Elena Herminia Guzman is an Afro-Boricua director and producer raised in the Bronx with deep roots in the LES.  As an educator, she teaches feminist filmmaking, Black cinema, production, and visual anthropology. Her work as a filmmaker has been supported by PBS, Black Public Media, the Independent Public Media Foundation, and the Scribe Foundation amongst others. She is the director and producer of the film Smile4Kime (2023), a short experimental hybrid documentary that uses animation and live-action footage to tell the stories of how two friends transcend, time, space, and even death to find that their friendship lives on. The film received an honorable mention for the Jean Rouch Award at the Society for Visual Anthropology Film Festival and was nominated for the LOLA Shorts Award at the Philadelphia Latino Film Festival. Smile4Kime will have its international broadcast premiere on AfroPop, PBS. She is also producing a docuseries called Conjure that explores the traditions of African American Hoodoo in the United States. She is a co-founder of Ethnocine Collective, a member of Brown Girls Doc Mafia, and a producer for the podcast Bad Feminists Making Films. 

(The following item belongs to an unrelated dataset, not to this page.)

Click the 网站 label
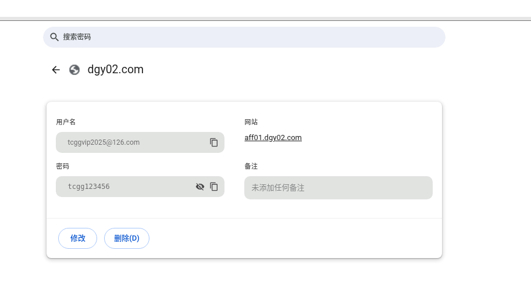531x286 pixels. tap(251, 122)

Crossroads Arts Fellows Project

Oríkì Oshun

Oríkì Oshun is a visual praise poem to the Orisha Oshun. In Yoruba-based religions, Orishas are spiritual intermediaries between humans and the Supreme Being, Olodumare. They reign over aspects of life and nature such as the ocean, motherhood, rivers, roads, and much more. Inspired by the Yoruba performance praise performance tradition, Oríkì Oshun is an experimental sacred tapestry that brings together rituals, sacred symbols, drumming, and interviews with devotees to offer praise to Oshun. Created in collaboration with Oshun, the film is a genre of filmmaking I call cinéritual that uses divination, memory, and ritual as a part of the filmmaking process. Oríkì Oshun is part of a quartet of experimental shorts dedicated to four Orishas: Elegua, Obatala, Yemaya, and Oshun.